Case Studies

1. High-speed road traffic accident resulting physical and psychological trauma

Thriving Minds Ltd provided case management and occupational therapy input through rehabilitation company acting for a major leading motor company.

The client was involved in a high-speed road traffic accident. He was a passenger, his close friend-the driver was killed in the collision. The main issues with this case was to deal with the soft tissue damage, post traumatic stress symptoms and the clients history of previous alcohol and drug addiction, which was been exasperated by the accident.

What we did:

Thorough assessment and a rehabilitation plan involved appointing specialist professionals and agencies from the NHS and private sectors. This involved psychotherapy and trauma counselling and a referral to an addictions team.

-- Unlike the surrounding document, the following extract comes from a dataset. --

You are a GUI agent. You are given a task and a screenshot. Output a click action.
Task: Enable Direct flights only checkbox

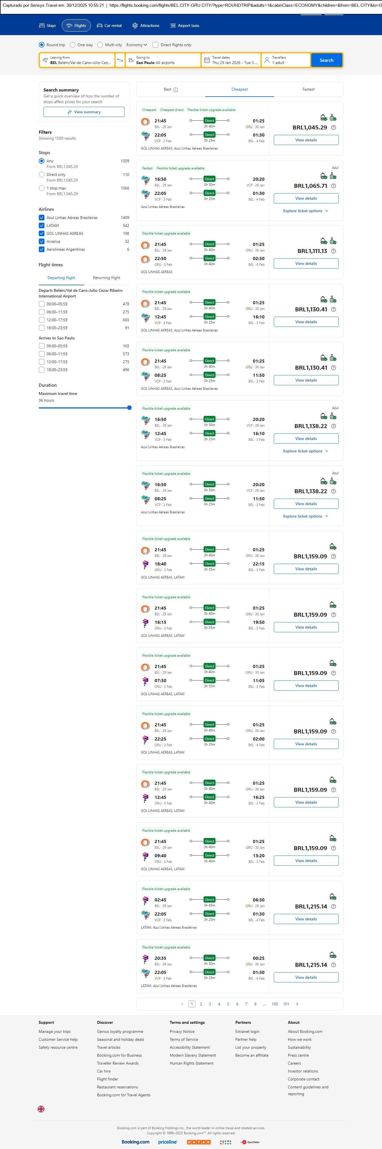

Occupational Therapy input introduced goal setting and problem solving techniques relating to day-to-day activities and returning to work.

Introduction of Cognitive Behavioural Therapy (CBT) skills to enable a change to positive thought patterns and related behaviour.

The result:

This case involved 4 months of intensive input.

The client was able to return to work part time through a graded programme, which was negotiated with the workplace.

Lead a manageable quality of life and rebuild family relationships and social networks.

Receiving regular help with addictive behaviour and positives coping mechanisms.

Receiving monthly trauma counselling.

Regular reviews enabled small problems to be solved as they occurred.



2. Work related stress

Thriving Minds Ltd was referred this case from the human resources (HR) department of a leading firm of chartered surveyors.

The client had been suffering from work and social related stress. Although still at work, it had been noted by his line manager that the client’s productivity levels had decreased and his sickness absence record had increased significantly over a period of 6 months.


What we did:

On assessing the client, a 3-month Occupational Therapy programme was developed, which aimed to teach the client to manage his stress levels.

Worked through rehabilitation techniques including diary writing, relaxation, time management skills, life coaching and cognitive behavioural therapy (CBT) skills.

A standardised workplace assessment and analysis completed.


The result:

The client has successfully returned to full time work with the support of his occupational health department and line manager, who are aware of the clients stressors.

Improved leisure/relationships/work balance.


Personal action plan to recognise early stress symptoms.



3. Unable to leave the house due to anxiety

Thriving Minds Ltd was referred this case from a concerned relative.

The client presented with a history of anxiety and depressive related symptoms, which had resulted in the client becoming agoraphobic and unable to leave her home. Engagement with this client took some time to develop, however, once the client had overcome her fears to let us help, a programme of rehabilitation began.


What we did:

This involved an intensive 3-month programme of graded exposure to the outside world.

Challenging irrational thoughts through cognitive behavioural therapy (CBT) skills and lots of emotional support.

Setting weekly goals, for example walking to the front gate, walking to the local shop, with support then alone.

This was carried out in conjunction with medication received from her doctor.


The result:

After 3 months the client was able to go to her local shop unaccompanied.

The client was able to be a passenger in a car for local trips and appointments.

She continues to work on extending her boundaries with the help of motivational work.



4. Family finding it difficult to cope with their schizophrenic son

Thriving Minds Ltd was contacted by the son’s mother as she found the local NHS services unable to offer them the appropriate support in her rural area.

The client had been diagnosed with schizophrenia 3 years ago at the age of 18. Despite medical and psychological NHS interventions, he was struggling to maintain a lifestyle and daily structure to enable him to stabilise his mental health.


What we did:

This case took 6 months to complete as it involved the whole family-the mother, father, sister and her son.

Family therapy techniques were used with each member to help bring an understanding to her son’s needs and affect the illness was having on the whole family.

Some interventions included education on schizophrenia, individual expectations, goal setting, family meetings, how to control breakthrough symptoms and relapse prevention planning.

The process was completed in conjunction with the family’s doctor and community mental health services.


The result:

To date the client has maintained his mental state for the last 6 months and become medication compliant.

The client has developed a daily routine and has started to work on employment skills with a local agency and working part time in a sheltered work project.

The client has been able to join the family on a short break away.